- TASK OBJECTIVE: Begin at the line that holds "This screenshot has height=499, width=811." and copy each line exactly until the data below ends, including that last line but no pictures.

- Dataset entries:
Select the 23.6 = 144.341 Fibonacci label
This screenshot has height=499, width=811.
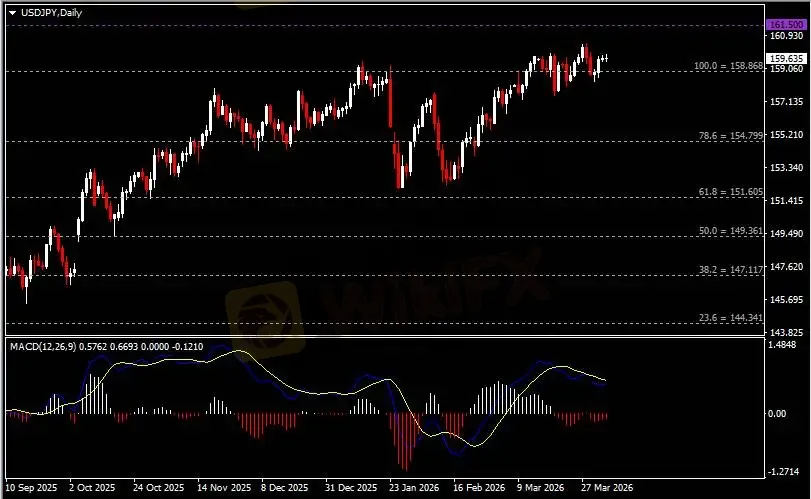pyautogui.click(x=731, y=318)
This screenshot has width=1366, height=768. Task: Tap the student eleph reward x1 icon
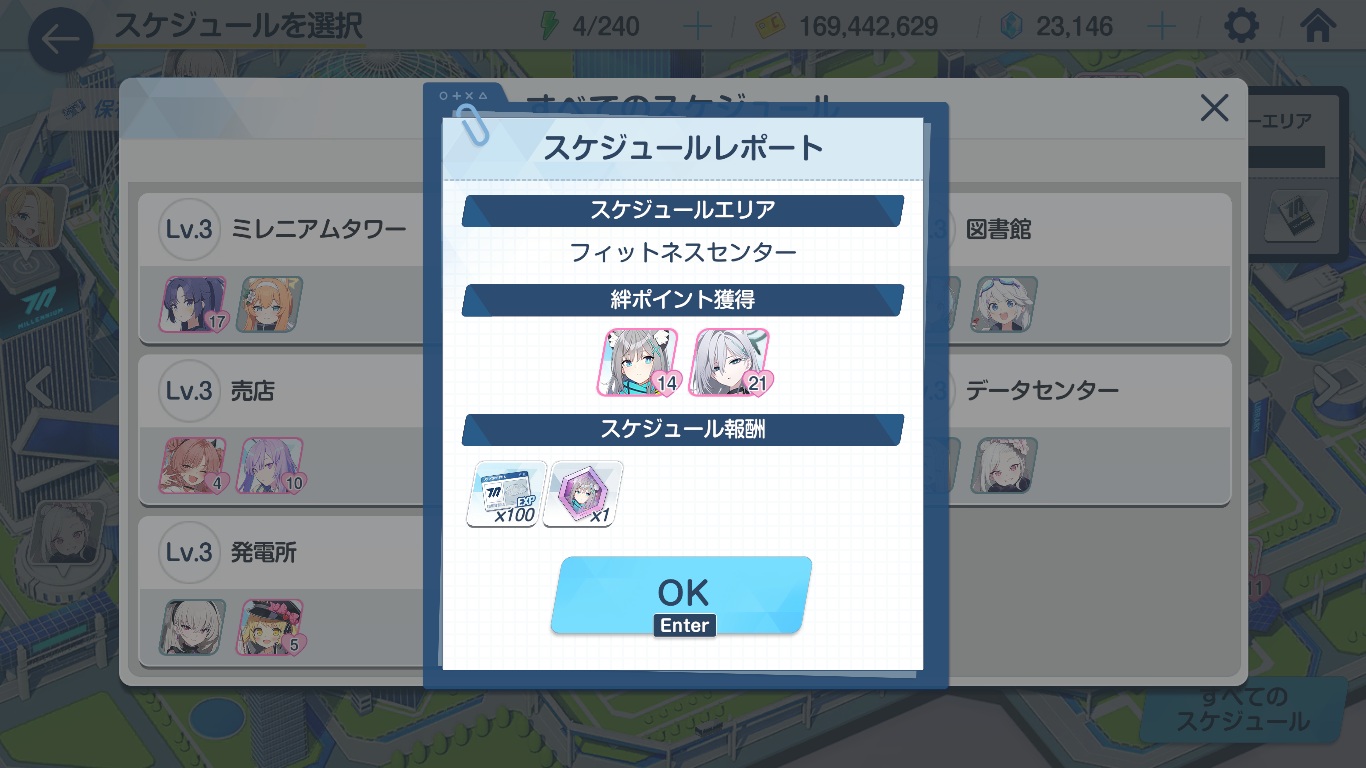tap(583, 493)
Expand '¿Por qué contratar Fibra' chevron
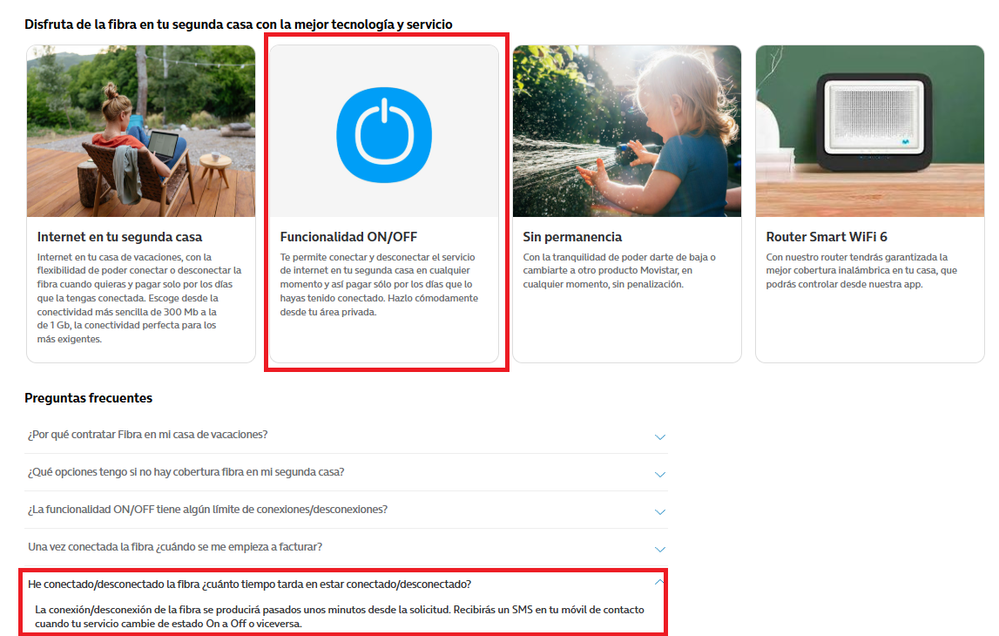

- ANSWER BOX:
This screenshot has height=499, width=811.
pyautogui.click(x=731, y=318)
This screenshot has width=1366, height=768. Task: Tap the student eleph reward x1 icon
tap(583, 493)
Expand '¿Por qué contratar Fibra' chevron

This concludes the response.